Das macht unsere Arbeit besser. Kritik an der Bundesregierung gehört zur Demokratie, und freie Meinungsäußerung ist quasi konstituierend für eine freiheitliche Demokratie, in der wir hier leben.
Es ging bei der gerichtlichen Auseinandersetzung allein darum, dass die Fakten stimmen; denn Fakten sind die Grundlage für eine ehrliche Debatte. Der Fakt ist unbestritten: Deutschland zahlt keine Gelder an das Regime der Taliban. Das Bundesverfassungsgericht kommt in seiner Würdigung zu einem anderen Ergebnis als wir, was die genaue Trennlinie zwischen Tatsachenbehauptungen und Meinungsäußerungen angeht, und das respektieren wir selbstverständlich.

● **Gegebene Angaben**
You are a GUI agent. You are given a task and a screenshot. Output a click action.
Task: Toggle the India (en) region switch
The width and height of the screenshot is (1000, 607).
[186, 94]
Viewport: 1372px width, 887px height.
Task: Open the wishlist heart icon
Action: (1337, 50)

● **Aufgabe**
Bitte gib den Seitentext zwischen „Es ging bei“ und „respektieren wir selbstverständlich.“ einschließlich wieder und tausche dabei „Fakten“ gegen „Tatsachen“ aus.

● **Gelöste Aufgabe**
Es ging bei der gerichtlichen Auseinandersetzung allein darum, dass die Tatsachen stimmen; denn Tatsachen sind die Grundlage für eine ehrliche Debatte. Der Fakt ist unbestritten: Deutschland zahlt keine Gelder an das Regime der Taliban. Das Bundesverfassungsgericht kommt in seiner Würdigung zu einem anderen Ergebnis als wir, was die genaue Trennlinie zwischen Tatsachenbehauptungen und Meinungsäußerungen angeht, und das respektieren wir selbstverständlich.